[Date Prev][Date Next][Thread Prev][Thread Next][Date Index][Thread Index]
RE: [idn] Re: 7 bits forever!
> Let's take as an example the "native language" encoding of my name:
>
> From: Valdis Kl=?iso8859-4?Q?=BA?=tnieks <Valdis.Kletnieks@vt.edu>
>
> (That's a "small e with macron", Unicode 0113).
I don't know what you mean by "native language encoding". The encoding
here used 8859-4 with QP, but that is no more "native" nor more
"language" than e.g. (most e-mail programs put the encoding outermost)
=?utf-16be?Q?Valdis_Kl=01=13tnieks?=
(with QP, the encoding reference is of importance only to the QP'd parts,
the rest is 7-bit ASCII; technically, that's ok, even though UTF-16 is not
an ASCII compatible extension; the entire string should after decoding be
represented in either of the Unicode encodings; indeed, technically, the
encoding named may be an EBCDIC one, though the non-QP parts are
ASCII; by 'technically', I here mean registration policy aside).
> If you have a *better* suggestion than 2047-encoding of how
> to pass that
> character in an e-mail header *that will survive passing through an
> intermediary system that enforces strict RFC822*, please clue
> us in....
Well, an encoding independent *and* universal method would have
been better (like character references in HTML and XML). But MIME
slightly predates 10646/Unicode...
> 1) RFC1035 says this in section 3.1:
>
> Although labels can contain any 8 bit values in octets that
> make up a
> label, it is strongly recommended that labels follow the preferred
> syntax described elsewhere in this memo, which is compatible with
> existing host naming conventions. Name servers and resolvers must
> compare labels in a case-insensitive manner (i.e., A=a),
> assuming ASCII
> with zero parity. Non-alphabetic codes must match exactly.

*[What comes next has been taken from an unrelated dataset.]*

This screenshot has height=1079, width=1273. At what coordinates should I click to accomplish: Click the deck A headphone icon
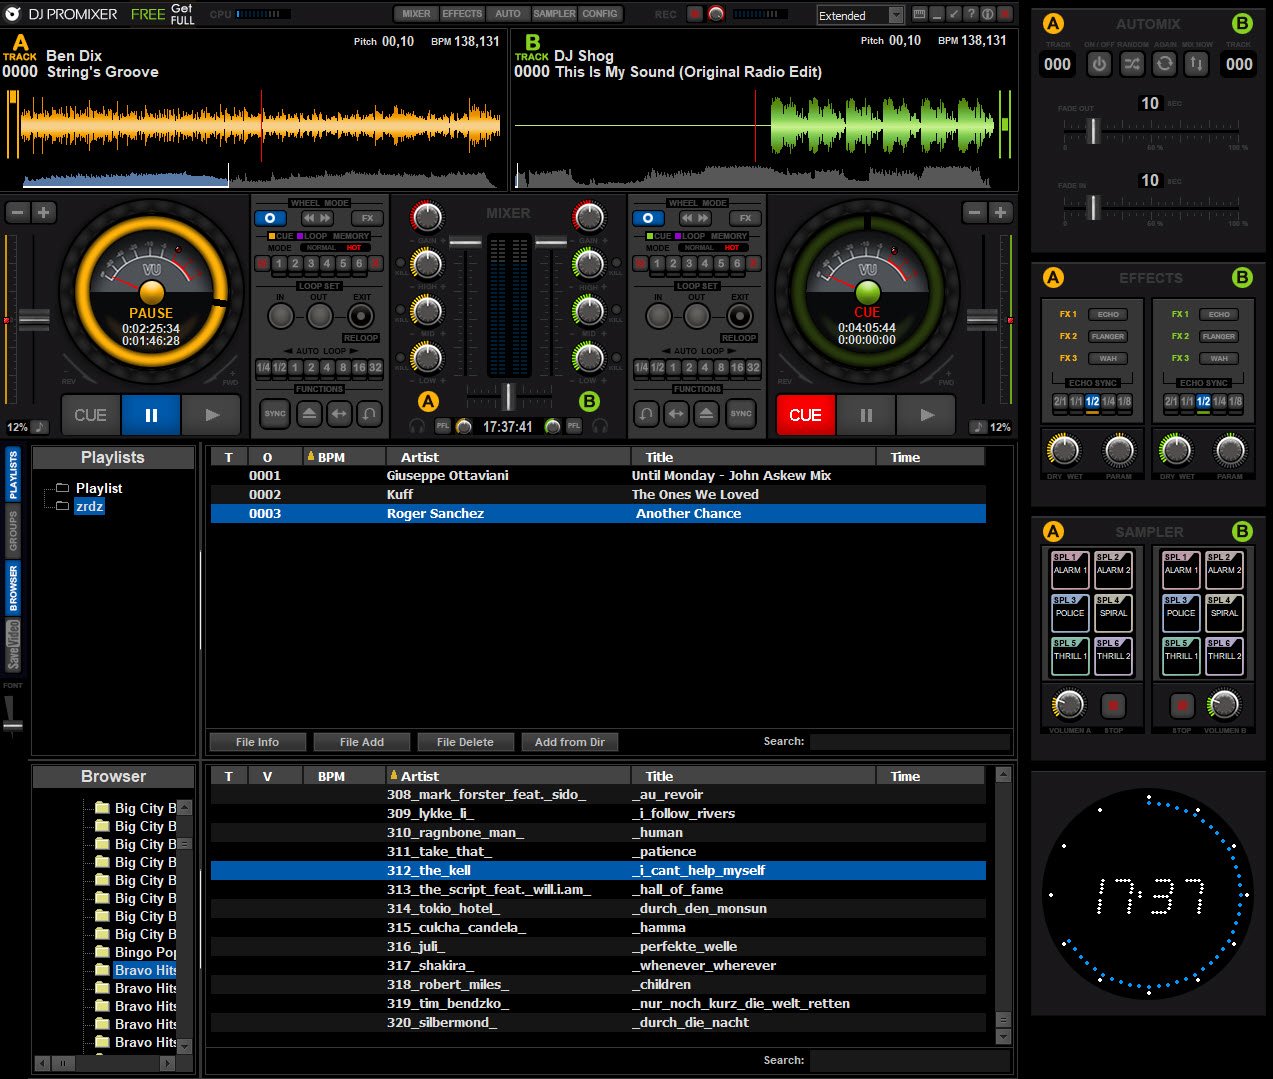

One would like to think that the (implicit!) restriction to ASCII was
in order to reserve the rest for some then unknown "international"
extension. But maybe thinking so would be too kind...
> 2) Why does it get restricted? Consider the parsing issues
> involved if you
> have a domain name that uses raw Unicode and embeds the character
> known as "Malayalam Letter UU". A hint why this is Very Bad
> are available
> at http://www.unicode.org/charts/PDF/U0D00.pdf
No, I don't see what you mean. I particular I don't know what you
mean by "raw Unicode" (do you mean "in UTF-8"? UTF-16 is not
compatible with 7-bit ASCII, so you cannot mean that). And even more
in particular, I don't see why you have singled out U+0D0A at all.
Do you mean that the glyph is similar to another glyph? Parsing by
whom? A program (that sees the codes) or a human (preferably one
who reads Malayalam fluently)? Neither should have any trouble, as
far as I can see. (That most people on this planet cannot read
Malayalam is beside the point, so you cannot mean that, do you.) That
0x0D 0x0A is CR LF in ASCII is of course totally irrelevant (see above),
unless you do the most huge blunder imaginable ;-) (directly mixing
ASCII and UTF-16), and you don't do THAT, do you...
/kent k